O problema das reparações
Ta-Nehisi Coates é praticamente desconhecido entre nós, mas é uma referência incontornável nos Estados Unidos desde que publicou, em 2014, um artigo intitulado “The case for reparations” na revista The Atlantic. Embora tenha sido reconhecido como um dos melhores textos de jornalismo daquele ano (os norte-americanos têm um entendimento muito amplo de trabalho jornalístico), o artigo de 15 mil palavras constitui, na verdade, um ensaio sobre as desigualdades raciais nos Estados Unidos com vista a discutir seriamente a proposta de reparações – ao contrário do que fazem comediantes, como Dave Chappelle, que menorizariam, com as suas piadas, “o que era uma ideia séria, incisiva e profundamente inteligente” (The New Yorker).
O sucesso do texto de Coates resulta de o autor ter construído uma narrativa a partir do “último emblema do sonho americano”: ser proprietário da própria casa.
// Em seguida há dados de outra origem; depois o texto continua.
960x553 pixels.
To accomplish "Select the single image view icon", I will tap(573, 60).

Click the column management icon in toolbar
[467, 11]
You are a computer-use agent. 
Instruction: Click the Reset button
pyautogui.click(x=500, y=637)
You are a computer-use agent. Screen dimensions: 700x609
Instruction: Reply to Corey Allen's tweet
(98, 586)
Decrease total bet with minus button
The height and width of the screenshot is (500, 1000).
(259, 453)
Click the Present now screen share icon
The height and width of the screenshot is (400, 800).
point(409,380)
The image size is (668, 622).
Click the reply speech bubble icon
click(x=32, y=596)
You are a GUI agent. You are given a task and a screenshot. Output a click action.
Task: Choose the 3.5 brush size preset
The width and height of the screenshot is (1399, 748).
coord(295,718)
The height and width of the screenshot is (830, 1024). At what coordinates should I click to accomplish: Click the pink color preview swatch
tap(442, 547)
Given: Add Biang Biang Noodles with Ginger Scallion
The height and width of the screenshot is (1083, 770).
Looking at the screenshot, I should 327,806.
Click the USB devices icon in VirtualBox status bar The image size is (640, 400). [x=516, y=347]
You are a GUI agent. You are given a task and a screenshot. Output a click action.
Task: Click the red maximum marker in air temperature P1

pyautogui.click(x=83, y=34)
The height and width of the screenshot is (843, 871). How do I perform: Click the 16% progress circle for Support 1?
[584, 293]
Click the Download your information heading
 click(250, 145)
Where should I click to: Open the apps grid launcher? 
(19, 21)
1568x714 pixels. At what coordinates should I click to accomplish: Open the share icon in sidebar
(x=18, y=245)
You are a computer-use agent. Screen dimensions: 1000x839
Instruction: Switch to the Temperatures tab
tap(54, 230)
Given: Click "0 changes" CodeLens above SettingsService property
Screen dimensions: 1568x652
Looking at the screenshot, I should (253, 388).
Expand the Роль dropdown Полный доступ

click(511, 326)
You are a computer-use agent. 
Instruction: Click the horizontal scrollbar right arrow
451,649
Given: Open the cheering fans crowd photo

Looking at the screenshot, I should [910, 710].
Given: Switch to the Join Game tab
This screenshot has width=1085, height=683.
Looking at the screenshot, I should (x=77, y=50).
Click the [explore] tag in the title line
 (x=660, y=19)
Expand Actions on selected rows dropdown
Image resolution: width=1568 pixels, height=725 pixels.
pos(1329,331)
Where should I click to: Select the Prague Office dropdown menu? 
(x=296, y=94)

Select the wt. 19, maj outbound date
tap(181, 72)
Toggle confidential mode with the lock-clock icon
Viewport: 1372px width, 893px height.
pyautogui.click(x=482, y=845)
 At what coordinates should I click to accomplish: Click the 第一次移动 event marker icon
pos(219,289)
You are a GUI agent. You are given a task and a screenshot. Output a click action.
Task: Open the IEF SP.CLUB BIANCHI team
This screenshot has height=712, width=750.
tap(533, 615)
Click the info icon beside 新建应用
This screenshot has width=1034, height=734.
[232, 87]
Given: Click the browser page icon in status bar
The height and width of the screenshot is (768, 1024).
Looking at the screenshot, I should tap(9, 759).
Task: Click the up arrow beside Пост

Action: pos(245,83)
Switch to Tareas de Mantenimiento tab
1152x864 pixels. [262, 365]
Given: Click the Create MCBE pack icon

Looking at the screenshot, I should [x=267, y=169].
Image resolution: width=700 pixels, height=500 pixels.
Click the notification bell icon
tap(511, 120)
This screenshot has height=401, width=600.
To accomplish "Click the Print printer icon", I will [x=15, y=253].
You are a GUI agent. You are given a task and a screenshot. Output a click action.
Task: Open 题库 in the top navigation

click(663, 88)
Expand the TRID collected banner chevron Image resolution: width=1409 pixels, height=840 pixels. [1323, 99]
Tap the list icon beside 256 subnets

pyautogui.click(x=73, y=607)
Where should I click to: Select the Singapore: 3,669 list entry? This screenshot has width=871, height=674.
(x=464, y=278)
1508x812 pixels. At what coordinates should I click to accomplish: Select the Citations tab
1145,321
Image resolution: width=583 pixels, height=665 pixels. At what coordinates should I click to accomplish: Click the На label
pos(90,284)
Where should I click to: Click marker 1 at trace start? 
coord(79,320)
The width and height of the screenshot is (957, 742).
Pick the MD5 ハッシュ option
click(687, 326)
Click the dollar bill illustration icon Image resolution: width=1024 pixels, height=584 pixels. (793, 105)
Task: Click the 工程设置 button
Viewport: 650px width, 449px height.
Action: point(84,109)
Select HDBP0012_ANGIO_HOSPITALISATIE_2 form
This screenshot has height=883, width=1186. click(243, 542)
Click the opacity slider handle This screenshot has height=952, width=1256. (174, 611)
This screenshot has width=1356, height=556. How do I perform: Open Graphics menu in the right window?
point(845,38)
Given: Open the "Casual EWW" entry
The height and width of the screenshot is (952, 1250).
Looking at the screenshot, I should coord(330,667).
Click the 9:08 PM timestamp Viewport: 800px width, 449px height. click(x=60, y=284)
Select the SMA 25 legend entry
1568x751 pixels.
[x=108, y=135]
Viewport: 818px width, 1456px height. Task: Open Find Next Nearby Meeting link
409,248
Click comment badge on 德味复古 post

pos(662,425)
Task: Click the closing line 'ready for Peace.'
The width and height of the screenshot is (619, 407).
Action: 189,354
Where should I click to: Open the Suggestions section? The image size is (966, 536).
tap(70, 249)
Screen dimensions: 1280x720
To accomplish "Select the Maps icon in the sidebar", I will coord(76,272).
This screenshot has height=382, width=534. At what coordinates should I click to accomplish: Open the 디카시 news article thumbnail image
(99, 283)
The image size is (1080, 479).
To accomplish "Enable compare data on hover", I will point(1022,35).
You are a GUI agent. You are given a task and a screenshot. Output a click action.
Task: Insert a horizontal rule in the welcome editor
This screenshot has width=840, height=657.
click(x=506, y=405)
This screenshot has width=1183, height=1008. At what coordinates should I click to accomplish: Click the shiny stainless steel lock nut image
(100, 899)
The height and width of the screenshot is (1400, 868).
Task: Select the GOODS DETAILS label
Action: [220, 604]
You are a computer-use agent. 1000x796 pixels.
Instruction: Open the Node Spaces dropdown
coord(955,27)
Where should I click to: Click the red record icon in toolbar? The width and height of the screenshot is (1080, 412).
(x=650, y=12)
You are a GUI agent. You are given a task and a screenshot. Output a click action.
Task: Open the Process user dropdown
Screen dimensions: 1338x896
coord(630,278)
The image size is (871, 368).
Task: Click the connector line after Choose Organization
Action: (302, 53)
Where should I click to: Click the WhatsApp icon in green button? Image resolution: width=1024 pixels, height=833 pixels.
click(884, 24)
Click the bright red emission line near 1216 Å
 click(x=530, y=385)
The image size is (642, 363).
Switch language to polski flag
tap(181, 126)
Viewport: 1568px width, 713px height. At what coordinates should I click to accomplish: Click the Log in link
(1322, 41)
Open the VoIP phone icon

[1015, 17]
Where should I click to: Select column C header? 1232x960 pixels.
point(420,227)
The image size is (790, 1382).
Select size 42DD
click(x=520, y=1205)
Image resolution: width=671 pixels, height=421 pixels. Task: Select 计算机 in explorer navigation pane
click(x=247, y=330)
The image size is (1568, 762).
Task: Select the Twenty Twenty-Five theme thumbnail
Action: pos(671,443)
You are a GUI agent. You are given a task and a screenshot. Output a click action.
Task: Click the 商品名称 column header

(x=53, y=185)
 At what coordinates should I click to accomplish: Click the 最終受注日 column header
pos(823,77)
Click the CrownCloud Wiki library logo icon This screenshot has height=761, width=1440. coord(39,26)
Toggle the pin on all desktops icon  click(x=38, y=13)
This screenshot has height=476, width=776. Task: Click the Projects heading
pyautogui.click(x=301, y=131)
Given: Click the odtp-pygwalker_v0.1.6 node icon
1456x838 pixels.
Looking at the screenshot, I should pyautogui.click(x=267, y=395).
Como afirma uma das pessoas entrevistadas no artigo:
“Estava decidida a comprar uma casa. Se toda a gente pode ter uma, eu também quero uma. Eu tinha trabalhado para os brancos no Sul. E vi como os brancos viviam no Norte e pensei: “Um dia vou viver como eles”. Queria ter armários e todas aquelas coisas que as outras pessoas têm.”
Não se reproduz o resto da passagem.